We finished the first piece of season seven in a dreamlike state, with the apparition of Bert Cooper letting us know The Best Things In Life Are Free. On Sunday night, we opened with Don and a lady in a mink cover, truly uncertain whether this was a fantasy, another sweetheart, a whore or a model. Obviously, forms change more rapidly than state of mind and we soon slice to uncover a couch loaded with SC&P men with googly eyes. Welcome to the 1970s.

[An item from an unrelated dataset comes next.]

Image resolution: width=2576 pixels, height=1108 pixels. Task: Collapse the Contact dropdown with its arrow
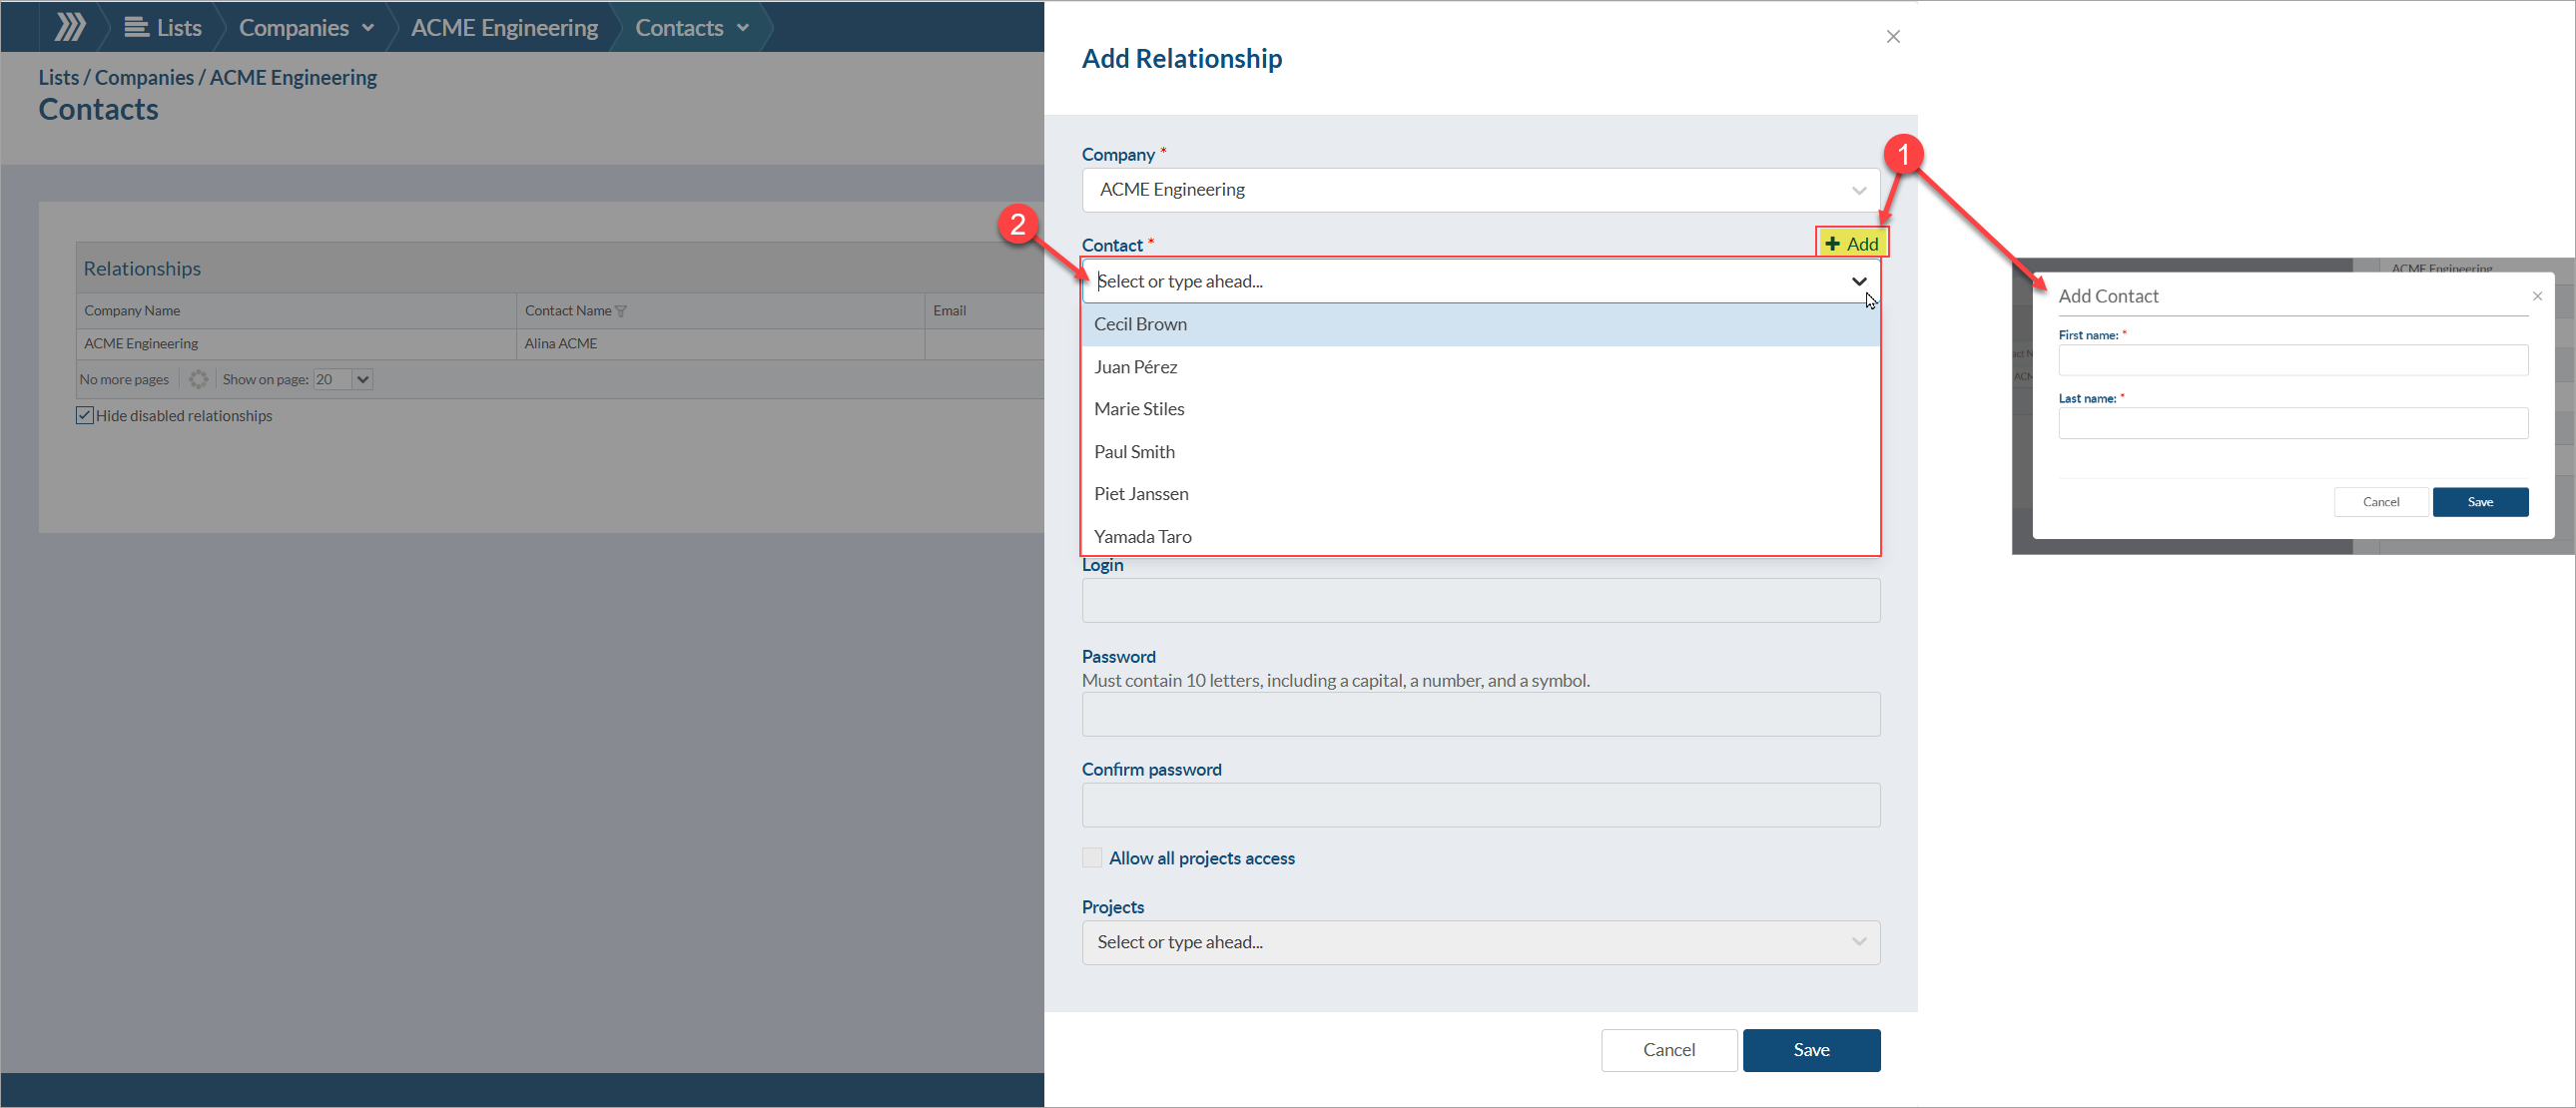click(1858, 281)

April 1970, particularly. It's been nine months since we cleared out Don and co viewing the moon arriving as Roger sold the organization to McCann-Erickson, procuring the accomplices millions. However while there's some swagger back in Don's venture with the arrival of his status, he's the same chaos he was in the recent past. Trapped in a hopeless cycle of celebrating, going to bed with more youthful ladies and actually dozing through the employment. Where did it all happen, as George Best may have been asked.
Notes : ~
The particular tell that we're in the 70s, aside from the mustaches, came when Don viewed this discourse by Nixon, declaring the Cambodian Excursion.
Joan's line about "retail establishments being exploded by radicals consistently" was a reference to the trial of the Panther 21, individuals from the Black Panthers who were accused in April 1969 of planning to explode five retail establishments, a police headquarters, railroad tracks and the Bronx Botanical Gardens. They were absolved in 1971.
The scene was devoted to Mike Nichols, a companion of both Jon Hamm and Matthew Weiner. One of Nichols' last film credits was Friends With Kids, featuring Hamm and coordinated by his accomplice, Jennifer Westfeldt.